Era sempre incantato dalle stelle. Nelle stelle lontane c’era per lui una costanza e insieme un’incostanza che superavano ogni nostro pensiero. Tutti i nomi dati dagli uomini alle cose, ai luoghi, alle erbe, ai modi di vivere e di sentire, tutto ciò che per lui rappresentava la Triste Storia, era nient’altro che una piccolissima incostanza; e ridicoli i piccoli falsari come lui, falsari scientifici “moderni”, che cercavano una piccola costanza fantastica attraverso l’astrazione dei nomi dati alle cose: i nomi “nuovi”, i nomi “tecnici”, i nomi dei luoghi che tutti citano come se fossero qualcosa di preciso, gli aggettivi, gli avverbi. Solo i verbi gli sembravano abbastanza rigorosi, anche pensando alle stelle.
Da quando era un po’ sordo il sistema dei nomi dati alle cose gli appariva una grande farneticazione astratta, come i principi della sua scienza, come l’astrazione del Dio unico planetario, come l’astrazione del denaro, come molte altre astrazioni. Invece gli accenti e le intonazioni nel parlare, che sentiva nei bar o nei negozi dove andava a far la spesa, adesso nella sua sordità erano per lui un richiamo: un canto delle situazioni, mutevole secondo le ore e i luoghi e le persone, che spesso lo faceva indugiare, contento d’essere con altri ad aspettare che passi il tempo.
Nei negozi e nei bar non poteva partecipare a quel canto, perché non aveva più una lingua propria con cui parlare. Tuttavia quando rispondeva a una domanda era grato che gliela avessero fatta, perché così poteva restare con gli altri un momento di più.

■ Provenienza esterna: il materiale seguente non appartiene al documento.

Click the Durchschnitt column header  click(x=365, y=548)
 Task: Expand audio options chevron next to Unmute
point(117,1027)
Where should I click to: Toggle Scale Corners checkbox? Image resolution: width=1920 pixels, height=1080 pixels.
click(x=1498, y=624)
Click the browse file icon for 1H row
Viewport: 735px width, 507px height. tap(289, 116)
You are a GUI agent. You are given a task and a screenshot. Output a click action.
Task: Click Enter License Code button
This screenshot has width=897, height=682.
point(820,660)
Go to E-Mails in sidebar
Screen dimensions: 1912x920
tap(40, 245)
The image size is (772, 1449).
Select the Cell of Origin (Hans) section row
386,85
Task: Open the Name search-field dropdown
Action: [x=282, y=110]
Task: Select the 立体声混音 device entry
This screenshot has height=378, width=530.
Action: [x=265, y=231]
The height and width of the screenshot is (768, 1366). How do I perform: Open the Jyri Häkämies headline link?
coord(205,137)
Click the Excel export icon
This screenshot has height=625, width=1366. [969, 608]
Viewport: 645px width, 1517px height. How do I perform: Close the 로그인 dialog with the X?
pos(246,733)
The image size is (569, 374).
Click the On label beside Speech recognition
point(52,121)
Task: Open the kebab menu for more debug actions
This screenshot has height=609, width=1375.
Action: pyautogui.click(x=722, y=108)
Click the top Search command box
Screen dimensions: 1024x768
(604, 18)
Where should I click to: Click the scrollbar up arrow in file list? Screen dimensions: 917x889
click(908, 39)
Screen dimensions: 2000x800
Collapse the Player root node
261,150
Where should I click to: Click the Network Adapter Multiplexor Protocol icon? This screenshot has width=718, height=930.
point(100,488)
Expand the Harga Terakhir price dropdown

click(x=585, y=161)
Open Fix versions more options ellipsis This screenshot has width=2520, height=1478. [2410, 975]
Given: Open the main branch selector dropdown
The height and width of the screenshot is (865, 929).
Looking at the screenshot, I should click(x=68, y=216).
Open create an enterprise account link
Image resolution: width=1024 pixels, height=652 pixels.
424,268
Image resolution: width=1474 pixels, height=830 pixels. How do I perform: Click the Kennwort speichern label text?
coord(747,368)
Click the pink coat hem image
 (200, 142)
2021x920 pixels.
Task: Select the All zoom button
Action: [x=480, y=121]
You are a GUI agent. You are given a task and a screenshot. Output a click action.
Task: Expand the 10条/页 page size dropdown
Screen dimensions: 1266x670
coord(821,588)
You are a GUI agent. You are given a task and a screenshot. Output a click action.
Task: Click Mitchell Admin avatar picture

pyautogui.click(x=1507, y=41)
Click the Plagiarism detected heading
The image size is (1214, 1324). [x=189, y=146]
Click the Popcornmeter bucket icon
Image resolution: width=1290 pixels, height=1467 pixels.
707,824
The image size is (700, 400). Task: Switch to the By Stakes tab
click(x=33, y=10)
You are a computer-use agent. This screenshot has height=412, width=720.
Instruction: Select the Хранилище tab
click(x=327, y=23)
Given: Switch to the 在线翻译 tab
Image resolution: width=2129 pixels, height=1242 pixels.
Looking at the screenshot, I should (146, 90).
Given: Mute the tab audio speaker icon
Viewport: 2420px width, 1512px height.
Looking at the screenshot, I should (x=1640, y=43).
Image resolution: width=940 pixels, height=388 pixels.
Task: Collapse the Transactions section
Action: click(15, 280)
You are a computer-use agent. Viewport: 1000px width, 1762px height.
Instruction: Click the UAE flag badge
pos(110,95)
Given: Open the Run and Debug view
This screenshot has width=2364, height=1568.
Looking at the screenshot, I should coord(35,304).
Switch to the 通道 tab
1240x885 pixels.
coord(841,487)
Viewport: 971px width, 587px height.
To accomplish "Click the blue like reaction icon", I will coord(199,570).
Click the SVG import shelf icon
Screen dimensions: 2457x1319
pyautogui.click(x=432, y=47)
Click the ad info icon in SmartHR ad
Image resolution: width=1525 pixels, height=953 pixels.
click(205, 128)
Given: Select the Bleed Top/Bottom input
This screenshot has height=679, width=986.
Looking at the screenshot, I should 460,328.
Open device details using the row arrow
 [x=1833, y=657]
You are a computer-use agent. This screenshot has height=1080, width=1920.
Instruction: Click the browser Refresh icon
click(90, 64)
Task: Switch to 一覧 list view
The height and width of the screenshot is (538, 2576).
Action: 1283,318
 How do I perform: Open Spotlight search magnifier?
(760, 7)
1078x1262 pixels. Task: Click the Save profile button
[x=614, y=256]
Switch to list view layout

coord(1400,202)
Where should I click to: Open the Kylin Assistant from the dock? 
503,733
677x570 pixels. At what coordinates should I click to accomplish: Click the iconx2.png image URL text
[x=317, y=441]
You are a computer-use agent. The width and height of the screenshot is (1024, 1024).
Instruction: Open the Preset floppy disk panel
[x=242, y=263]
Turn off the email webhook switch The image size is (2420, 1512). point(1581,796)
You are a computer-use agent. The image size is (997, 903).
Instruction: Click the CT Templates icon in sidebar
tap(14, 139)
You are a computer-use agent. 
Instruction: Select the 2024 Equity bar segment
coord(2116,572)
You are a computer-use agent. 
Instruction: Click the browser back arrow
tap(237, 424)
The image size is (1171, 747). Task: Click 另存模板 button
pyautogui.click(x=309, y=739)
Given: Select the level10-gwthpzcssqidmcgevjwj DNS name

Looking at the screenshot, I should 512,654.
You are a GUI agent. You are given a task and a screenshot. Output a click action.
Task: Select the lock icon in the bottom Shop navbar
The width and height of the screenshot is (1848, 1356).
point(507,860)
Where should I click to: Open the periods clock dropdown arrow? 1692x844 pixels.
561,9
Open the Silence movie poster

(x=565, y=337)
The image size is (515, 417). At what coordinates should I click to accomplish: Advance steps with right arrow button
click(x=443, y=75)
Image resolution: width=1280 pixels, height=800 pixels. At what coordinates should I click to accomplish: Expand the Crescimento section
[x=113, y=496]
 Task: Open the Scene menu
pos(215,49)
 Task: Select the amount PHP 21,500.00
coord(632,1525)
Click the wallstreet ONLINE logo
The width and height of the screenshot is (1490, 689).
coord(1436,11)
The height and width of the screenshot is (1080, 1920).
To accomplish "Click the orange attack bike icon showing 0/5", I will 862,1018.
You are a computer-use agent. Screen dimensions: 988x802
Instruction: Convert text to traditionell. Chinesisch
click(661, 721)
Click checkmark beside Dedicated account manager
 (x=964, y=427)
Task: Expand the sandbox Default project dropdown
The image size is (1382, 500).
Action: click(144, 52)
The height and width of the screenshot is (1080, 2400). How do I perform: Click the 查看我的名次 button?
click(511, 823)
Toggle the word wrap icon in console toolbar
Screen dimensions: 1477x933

Svegliandosi al mattino presto gli sembrava spesso d’essere molto a nord, in un paese ghiacciato; aveva freddo ai piedi ed era come se fosse in un bivacco tra le nevi, da solo, e non riuscisse a decidersi ad uscire dal sacco a pelo, a correre fuori per guardare il cielo nell’alba. Devo essermi ammalato, pensava allora.
Ma dopo, pisciando contro quegli alberi davanti alla casa e rispondendo così alla loro perpetua derisione, pensava che forse era soltanto rimasto al mondo troppo a lungo. E avviandosi nelle sue camminate da camminatore solitario, in certe mattine d’autunno raggiungeva un punto sopraelevato su quelle terre piatte, dove a volte riusciva a immaginare d’essere ai confini del pianeta e di avviarsi verso un momento in cui la sua esperienza si sarebbe fatta silenziosa.
Diceva che lasciando l’altro continente s’era sentito a casa sua soprattutto negli aeroporti. Vedendo attraverso un vetro gli altri passeggeri avviarsi in fila su una pista verso un aereo, ogni volta gli era parso fossero sfollati che si decidevano ad affrontare il viaggio solo perché da quest’altra parte del vetro non restava loro più niente da fare o da dire, come a lui, e come lui già sottomessi al loro destino di viaggiatori o turisti perpetui.